### Requirement
A verbatim reproduction of the lines below, from the line containing "[YouTube social link] (123, 12)" through the line containing "[WhatsApp social link] (139, 12)", both ends included, is the whole required output.

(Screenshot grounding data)

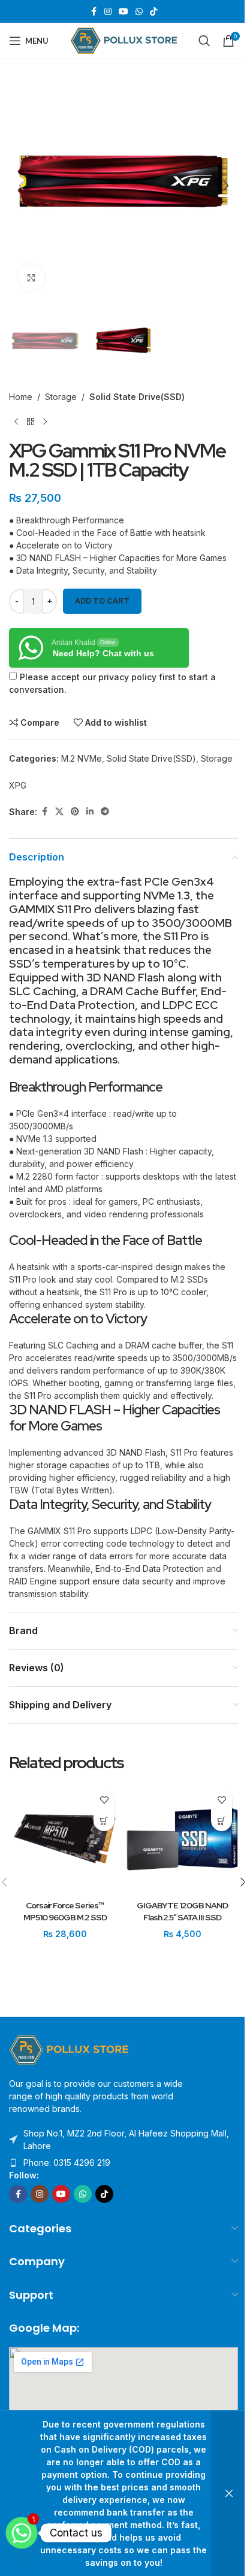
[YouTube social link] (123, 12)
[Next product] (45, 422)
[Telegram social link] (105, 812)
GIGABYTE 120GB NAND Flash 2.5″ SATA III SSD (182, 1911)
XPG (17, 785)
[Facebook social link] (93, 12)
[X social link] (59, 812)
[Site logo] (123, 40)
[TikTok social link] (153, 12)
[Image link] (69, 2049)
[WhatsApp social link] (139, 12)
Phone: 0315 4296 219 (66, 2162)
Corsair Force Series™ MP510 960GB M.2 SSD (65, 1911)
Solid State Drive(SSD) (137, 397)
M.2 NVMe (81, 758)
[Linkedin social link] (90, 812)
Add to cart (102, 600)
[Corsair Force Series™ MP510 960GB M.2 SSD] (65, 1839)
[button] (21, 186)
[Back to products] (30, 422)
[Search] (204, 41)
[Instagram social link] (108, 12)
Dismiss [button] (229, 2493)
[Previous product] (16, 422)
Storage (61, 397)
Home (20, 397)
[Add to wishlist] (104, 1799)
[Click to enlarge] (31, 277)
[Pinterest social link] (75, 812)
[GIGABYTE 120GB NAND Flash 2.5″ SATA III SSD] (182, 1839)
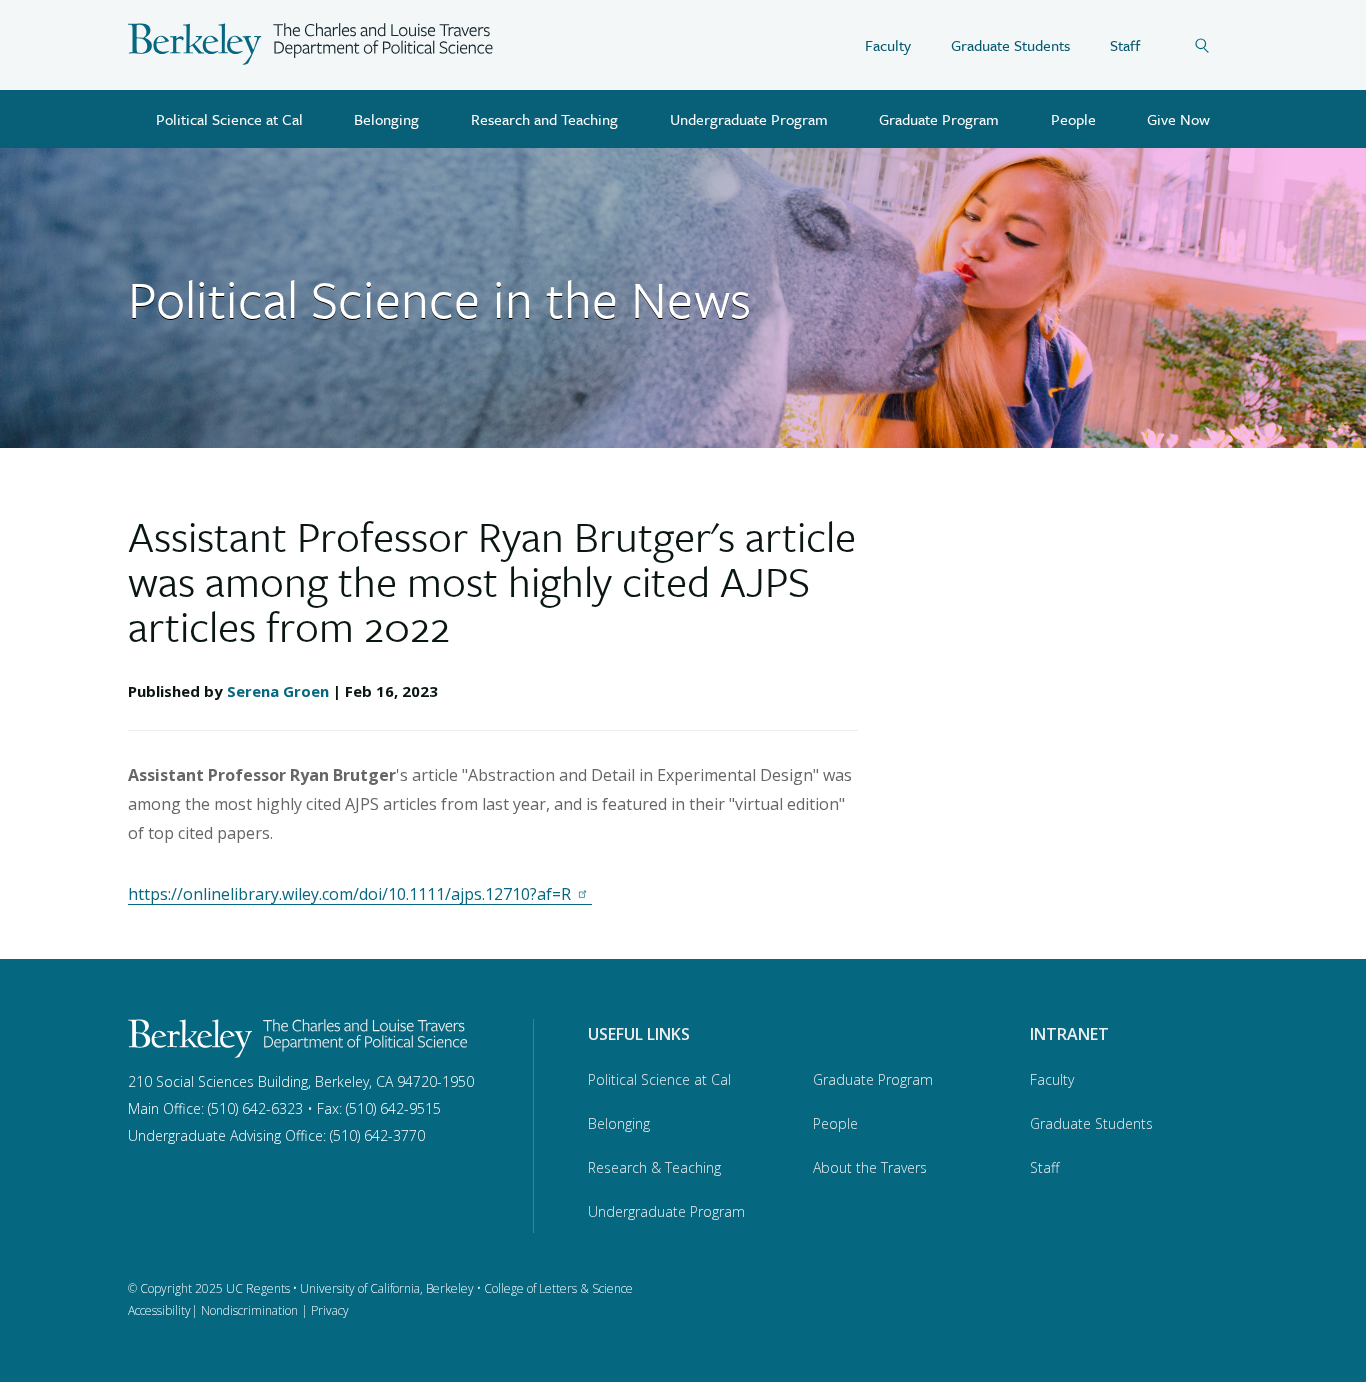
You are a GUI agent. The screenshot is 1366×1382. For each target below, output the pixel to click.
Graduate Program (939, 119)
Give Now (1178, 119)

* * *

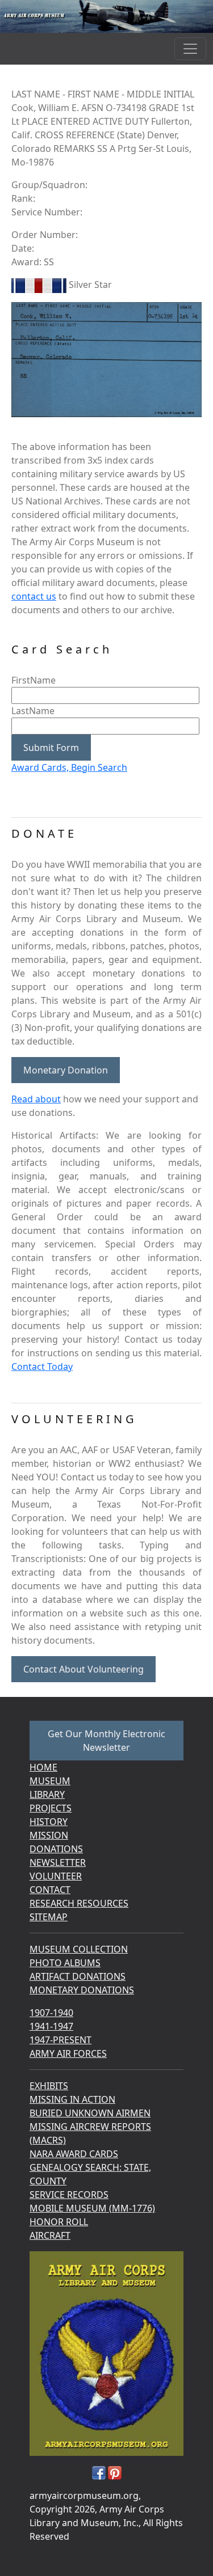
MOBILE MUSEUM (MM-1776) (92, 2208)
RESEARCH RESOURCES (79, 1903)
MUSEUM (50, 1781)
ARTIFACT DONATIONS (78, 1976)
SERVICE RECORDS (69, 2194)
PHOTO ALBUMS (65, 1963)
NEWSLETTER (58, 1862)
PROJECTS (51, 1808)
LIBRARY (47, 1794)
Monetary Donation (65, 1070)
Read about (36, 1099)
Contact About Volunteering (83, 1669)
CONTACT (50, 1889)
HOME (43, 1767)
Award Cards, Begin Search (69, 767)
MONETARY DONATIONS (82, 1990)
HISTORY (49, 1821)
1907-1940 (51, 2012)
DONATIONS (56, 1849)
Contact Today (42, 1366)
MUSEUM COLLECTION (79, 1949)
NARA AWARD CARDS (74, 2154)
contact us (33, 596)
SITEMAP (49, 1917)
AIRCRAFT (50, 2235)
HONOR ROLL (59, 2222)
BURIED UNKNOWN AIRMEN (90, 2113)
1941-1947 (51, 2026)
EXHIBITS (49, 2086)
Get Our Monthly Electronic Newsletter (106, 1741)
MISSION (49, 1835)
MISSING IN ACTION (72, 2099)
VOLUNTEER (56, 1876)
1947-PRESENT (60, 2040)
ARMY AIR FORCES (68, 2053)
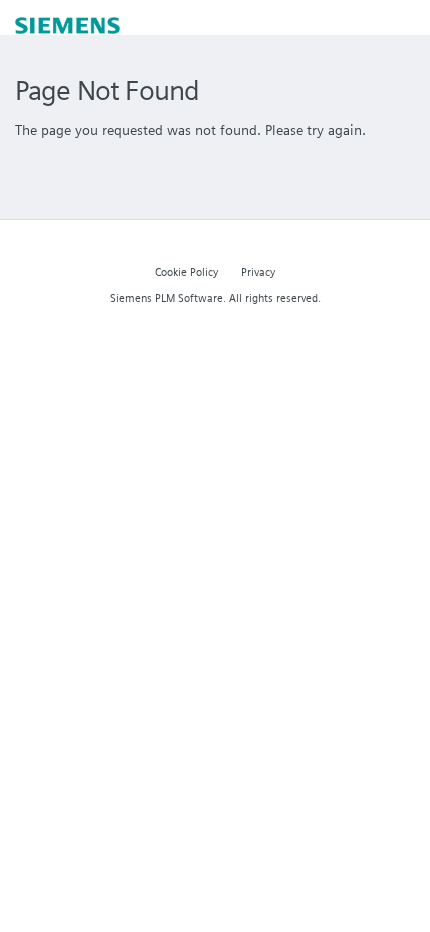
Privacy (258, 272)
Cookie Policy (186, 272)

### Problem solution
[YouTube social link] (123, 12)
[Next product] (45, 422)
[Telegram social link] (105, 812)
GIGABYTE 120GB NAND Flash 2.5″ SATA III SSD (182, 1911)
XPG (17, 785)
[Facebook social link] (93, 12)
[X social link] (59, 812)
[Site logo] (123, 40)
[TikTok social link] (153, 12)
[Image link] (69, 2049)
[WhatsApp social link] (139, 12)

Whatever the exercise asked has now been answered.